→ **What is being asked**
Look through the entries below and extract exactly the lines from the one containing "agent. This screenshot has width=1456, height=819." through the one containing "Task: Go to page 2 in pagination", ends included.
========================
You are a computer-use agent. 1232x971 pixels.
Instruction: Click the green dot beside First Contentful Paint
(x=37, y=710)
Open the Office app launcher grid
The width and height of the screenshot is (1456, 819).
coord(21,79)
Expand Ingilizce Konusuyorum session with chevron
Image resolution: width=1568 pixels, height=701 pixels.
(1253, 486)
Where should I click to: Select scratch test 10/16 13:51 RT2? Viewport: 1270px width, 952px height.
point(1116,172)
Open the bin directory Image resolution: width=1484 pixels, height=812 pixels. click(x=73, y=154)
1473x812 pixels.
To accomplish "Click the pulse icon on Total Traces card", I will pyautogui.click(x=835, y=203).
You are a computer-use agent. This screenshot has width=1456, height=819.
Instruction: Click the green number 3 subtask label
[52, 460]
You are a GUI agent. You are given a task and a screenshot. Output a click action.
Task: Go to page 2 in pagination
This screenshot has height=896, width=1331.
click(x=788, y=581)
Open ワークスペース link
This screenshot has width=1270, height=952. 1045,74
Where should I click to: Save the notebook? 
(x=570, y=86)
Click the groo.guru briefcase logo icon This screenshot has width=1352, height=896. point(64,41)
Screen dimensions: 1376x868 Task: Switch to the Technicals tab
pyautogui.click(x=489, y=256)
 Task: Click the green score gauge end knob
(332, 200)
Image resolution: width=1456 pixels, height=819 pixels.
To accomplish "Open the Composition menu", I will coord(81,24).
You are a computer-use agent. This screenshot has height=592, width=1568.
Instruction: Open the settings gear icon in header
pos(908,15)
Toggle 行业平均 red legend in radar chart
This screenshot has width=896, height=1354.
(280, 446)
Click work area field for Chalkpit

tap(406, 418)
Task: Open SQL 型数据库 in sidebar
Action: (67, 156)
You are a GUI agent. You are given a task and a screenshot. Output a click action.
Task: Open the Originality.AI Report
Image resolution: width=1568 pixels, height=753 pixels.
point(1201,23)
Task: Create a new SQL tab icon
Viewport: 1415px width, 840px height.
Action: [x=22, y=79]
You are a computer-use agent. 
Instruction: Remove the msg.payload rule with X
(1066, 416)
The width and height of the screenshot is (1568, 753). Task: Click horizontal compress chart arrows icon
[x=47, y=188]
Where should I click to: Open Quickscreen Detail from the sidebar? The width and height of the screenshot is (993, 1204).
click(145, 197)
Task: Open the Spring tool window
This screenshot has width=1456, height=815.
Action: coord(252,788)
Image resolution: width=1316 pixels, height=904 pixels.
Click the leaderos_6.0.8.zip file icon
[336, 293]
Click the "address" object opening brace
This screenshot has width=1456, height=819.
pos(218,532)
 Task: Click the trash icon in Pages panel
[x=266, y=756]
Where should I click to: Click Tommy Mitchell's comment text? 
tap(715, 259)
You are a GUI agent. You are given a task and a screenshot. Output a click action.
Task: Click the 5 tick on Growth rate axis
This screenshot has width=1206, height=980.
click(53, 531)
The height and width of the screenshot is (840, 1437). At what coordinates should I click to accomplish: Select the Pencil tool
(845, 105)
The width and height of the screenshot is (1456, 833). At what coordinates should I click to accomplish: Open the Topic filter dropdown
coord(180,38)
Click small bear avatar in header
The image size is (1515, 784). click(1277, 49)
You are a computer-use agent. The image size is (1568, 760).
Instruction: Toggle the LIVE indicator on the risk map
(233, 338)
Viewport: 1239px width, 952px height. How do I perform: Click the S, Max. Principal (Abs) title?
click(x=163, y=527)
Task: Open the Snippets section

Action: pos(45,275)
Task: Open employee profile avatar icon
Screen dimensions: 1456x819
========================
→ **Problem solution**
You are a computer-use agent. This screenshot has width=1456, height=819.
Instruction: Click the green number 3 subtask label
[52, 460]
You are a GUI agent. You are given a task and a screenshot. Output a click action.
Task: Go to page 2 in pagination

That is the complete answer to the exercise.